Work order: Set down exactly the lines below between the line holding "Task: Select the extracted value '1a'" and the line holding "Task: Switch to the Videos tab", inclusive; no other line belongs in the answer.

━━━━━ Provided records

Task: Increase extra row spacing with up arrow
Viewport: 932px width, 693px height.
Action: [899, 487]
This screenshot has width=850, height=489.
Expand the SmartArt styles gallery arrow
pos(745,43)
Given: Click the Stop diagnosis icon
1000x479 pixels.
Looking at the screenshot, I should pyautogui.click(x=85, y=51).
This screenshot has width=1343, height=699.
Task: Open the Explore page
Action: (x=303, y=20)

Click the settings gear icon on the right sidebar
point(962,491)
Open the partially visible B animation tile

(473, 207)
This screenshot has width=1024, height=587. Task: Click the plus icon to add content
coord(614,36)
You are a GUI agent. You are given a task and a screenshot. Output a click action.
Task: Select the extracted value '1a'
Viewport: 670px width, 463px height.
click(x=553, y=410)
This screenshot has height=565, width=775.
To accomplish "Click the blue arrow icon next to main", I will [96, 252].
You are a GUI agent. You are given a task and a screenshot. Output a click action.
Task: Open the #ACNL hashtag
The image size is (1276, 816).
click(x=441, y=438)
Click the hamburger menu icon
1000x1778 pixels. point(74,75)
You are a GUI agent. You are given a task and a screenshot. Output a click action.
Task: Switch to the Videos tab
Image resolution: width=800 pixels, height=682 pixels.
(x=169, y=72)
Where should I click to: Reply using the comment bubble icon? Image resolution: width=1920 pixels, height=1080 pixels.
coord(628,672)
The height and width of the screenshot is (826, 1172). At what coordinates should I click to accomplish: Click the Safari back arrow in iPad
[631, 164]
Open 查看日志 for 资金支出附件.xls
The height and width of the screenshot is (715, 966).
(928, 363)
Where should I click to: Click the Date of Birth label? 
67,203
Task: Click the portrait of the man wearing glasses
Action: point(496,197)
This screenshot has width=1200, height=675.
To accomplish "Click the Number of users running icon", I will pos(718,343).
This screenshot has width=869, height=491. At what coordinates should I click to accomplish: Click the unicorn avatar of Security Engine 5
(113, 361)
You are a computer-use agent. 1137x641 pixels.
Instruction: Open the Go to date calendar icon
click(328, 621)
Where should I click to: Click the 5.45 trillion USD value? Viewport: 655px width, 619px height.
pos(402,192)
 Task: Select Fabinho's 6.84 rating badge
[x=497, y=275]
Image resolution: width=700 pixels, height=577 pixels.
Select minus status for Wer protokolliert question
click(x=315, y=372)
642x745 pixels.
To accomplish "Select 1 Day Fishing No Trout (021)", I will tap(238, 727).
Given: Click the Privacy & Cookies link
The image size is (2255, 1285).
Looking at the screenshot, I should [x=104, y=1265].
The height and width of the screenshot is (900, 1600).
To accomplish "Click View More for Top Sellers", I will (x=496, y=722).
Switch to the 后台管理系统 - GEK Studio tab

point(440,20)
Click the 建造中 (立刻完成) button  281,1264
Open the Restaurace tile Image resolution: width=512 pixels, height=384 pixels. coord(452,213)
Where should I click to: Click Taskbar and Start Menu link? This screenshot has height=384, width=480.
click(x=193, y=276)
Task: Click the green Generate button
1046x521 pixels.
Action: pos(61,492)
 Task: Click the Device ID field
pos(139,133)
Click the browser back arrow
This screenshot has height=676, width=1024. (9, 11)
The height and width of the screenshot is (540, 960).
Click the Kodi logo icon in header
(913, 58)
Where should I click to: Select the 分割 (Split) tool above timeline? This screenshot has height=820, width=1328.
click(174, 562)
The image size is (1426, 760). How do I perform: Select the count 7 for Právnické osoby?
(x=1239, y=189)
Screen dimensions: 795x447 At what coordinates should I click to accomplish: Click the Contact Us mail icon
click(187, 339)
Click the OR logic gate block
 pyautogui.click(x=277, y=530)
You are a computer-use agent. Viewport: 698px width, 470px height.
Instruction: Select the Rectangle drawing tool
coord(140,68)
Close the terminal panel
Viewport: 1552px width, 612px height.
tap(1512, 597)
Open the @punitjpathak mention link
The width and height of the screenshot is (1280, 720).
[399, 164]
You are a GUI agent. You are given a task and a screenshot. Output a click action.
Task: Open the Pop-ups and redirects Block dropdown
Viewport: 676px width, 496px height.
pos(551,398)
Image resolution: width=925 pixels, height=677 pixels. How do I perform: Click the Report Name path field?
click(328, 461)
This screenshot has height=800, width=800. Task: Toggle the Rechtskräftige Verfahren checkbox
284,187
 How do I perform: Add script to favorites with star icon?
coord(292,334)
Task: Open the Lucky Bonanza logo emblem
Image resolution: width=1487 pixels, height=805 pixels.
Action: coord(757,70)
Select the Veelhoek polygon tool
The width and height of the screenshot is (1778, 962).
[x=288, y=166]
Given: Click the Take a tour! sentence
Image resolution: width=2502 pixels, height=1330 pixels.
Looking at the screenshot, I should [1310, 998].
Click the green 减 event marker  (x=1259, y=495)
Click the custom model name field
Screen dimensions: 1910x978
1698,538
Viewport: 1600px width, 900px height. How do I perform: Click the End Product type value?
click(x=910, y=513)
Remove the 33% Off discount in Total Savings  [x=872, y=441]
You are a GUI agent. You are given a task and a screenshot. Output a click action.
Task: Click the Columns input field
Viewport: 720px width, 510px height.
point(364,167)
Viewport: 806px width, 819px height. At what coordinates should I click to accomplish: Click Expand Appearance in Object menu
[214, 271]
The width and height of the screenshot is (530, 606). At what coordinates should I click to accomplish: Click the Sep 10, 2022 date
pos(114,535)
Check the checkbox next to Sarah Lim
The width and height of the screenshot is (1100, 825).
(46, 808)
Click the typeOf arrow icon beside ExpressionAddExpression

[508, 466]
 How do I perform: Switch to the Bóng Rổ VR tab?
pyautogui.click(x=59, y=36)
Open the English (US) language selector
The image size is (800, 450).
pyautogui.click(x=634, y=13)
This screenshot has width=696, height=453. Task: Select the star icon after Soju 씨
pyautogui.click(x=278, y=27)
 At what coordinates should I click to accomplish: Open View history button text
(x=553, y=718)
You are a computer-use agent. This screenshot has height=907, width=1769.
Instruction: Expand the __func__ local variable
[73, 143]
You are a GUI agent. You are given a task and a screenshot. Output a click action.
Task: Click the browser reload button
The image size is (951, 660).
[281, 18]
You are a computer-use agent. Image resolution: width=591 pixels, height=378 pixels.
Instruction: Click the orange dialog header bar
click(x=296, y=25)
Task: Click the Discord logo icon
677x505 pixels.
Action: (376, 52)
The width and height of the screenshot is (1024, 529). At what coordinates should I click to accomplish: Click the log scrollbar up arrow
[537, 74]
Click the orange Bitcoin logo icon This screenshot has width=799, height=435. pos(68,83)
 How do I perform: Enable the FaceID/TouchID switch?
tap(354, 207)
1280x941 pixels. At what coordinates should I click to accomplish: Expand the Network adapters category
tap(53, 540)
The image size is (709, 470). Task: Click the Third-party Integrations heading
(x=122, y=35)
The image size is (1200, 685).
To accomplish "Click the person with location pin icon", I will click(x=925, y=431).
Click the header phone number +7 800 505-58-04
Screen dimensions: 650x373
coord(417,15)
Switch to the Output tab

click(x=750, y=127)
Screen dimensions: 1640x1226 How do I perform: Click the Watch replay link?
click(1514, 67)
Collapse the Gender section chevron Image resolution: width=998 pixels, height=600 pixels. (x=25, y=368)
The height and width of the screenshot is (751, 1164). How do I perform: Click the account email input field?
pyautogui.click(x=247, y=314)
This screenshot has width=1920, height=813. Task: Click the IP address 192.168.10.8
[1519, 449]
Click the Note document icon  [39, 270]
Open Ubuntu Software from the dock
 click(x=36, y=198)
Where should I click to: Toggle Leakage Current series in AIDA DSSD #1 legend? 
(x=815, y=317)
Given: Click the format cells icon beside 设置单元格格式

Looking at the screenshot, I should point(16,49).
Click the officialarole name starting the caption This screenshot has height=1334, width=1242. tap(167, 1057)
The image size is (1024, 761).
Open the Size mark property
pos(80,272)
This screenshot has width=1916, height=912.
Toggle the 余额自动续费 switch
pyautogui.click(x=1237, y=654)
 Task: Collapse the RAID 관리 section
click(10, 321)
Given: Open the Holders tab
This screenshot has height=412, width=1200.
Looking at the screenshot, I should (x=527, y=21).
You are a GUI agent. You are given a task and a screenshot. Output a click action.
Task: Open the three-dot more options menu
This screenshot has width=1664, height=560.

━━━━━━━━━━

Answer to the problem:
Task: Select the extracted value '1a'
Viewport: 670px width, 463px height.
click(x=553, y=410)
This screenshot has height=565, width=775.
To accomplish "Click the blue arrow icon next to main", I will [96, 252].
You are a GUI agent. You are given a task and a screenshot. Output a click action.
Task: Open the #ACNL hashtag
The image size is (1276, 816).
click(x=441, y=438)
Click the hamburger menu icon
1000x1778 pixels. point(74,75)
You are a GUI agent. You are given a task and a screenshot. Output a click action.
Task: Switch to the Videos tab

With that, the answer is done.